Parameter, noise, and tree topology effects in tumor phylogeny inference

• Published in: BMC medical genomics Vol. 12; no. Suppl 10; p. 184
• Main Authors: Tomlinson, Kiran, Oesper, Layla
• Format: Journal Article
• Language: English
• Published: England BioMed Central Ltd 23.12.2019; BioMed Central; BMC
• Subjects: Analysis; Cancer; Cancer genomics; Carcinoma; Chronic lymphocytic leukemia; Clear cell-type renal cell carcinoma; Coverage; Datasets; DNA; DNA sequencing; Evolution; Genetic research; Genomes; Genomics; History; Kidney cancer; Leukemia; Lymphatic leukemia; Lymphocytic leukemia; Methods; Mutation; Noise; Phylogenetics; Phylogeny; Renal cell carcinoma; Trees; Tumor phylogeny; Tumors; Iran; Evolution; Tumor phylogeny; Cancer genomics
• ISSN: 1755-8794; 1755-8794
• DOI: 10.1186/s12920-019-0626-0

Accurate inference of the evolutionary history of a tumor has important implications for understanding and potentially treating the disease. While a number of methods have been proposed to reconstruct the evolutionary history of a tumor from DNA sequencing data, it is not clear how aspects of the sequencing data and tumor itself affect these reconstructions. We investigate when and how well these histories can be reconstructed from multi-sample bulk sequencing data when considering only single nucleotide variants (SNVs).
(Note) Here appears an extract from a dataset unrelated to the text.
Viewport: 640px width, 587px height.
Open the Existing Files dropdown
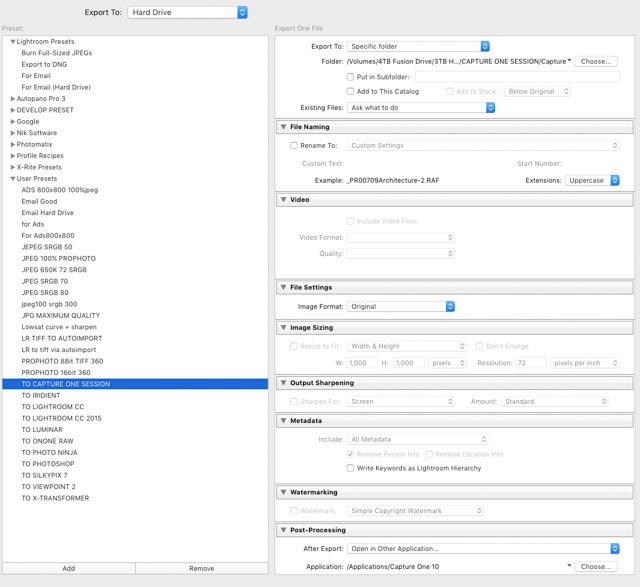(421, 107)
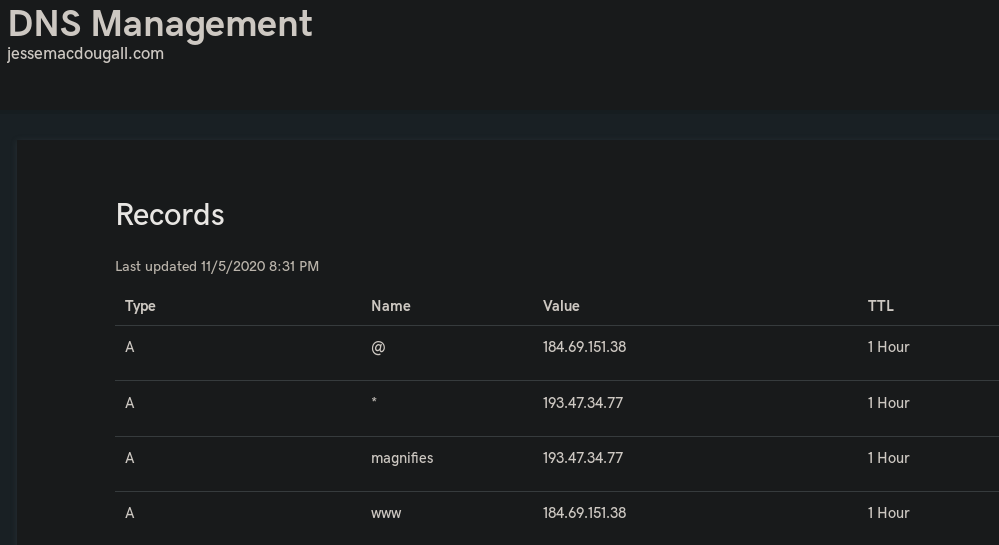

Specifically, we examine the space of all possible tumor phylogenies under the infinite sites assumption (ISA) using several approaches for enumerating phylogenies consistent with the sequencing data. On noisy simulated data, we find that the ISA is often violated and that low coverage and high noise make it more difficult to identify phylogenies. Additionally, we find that evolutionary trees with branching topologies are easier to reconstruct accurately. We also apply our reconstruction methods to both chronic lymphocytic leukemia and clear cell renal cell carcinoma datasets and confirm that ISA violations are common in practice, especially in lower-coverage sequencing data. Nonetheless, we show that an ISA-based approach can be relaxed to produce high-quality phylogenies. Consideration of practical aspects of sequencing data such as coverage or the model of tumor evolution (branching, linear, etc.) is essential to effectively using the output of tumor phylogeny inference methods. Additionally, these factors should be considered in the development of new inference methods.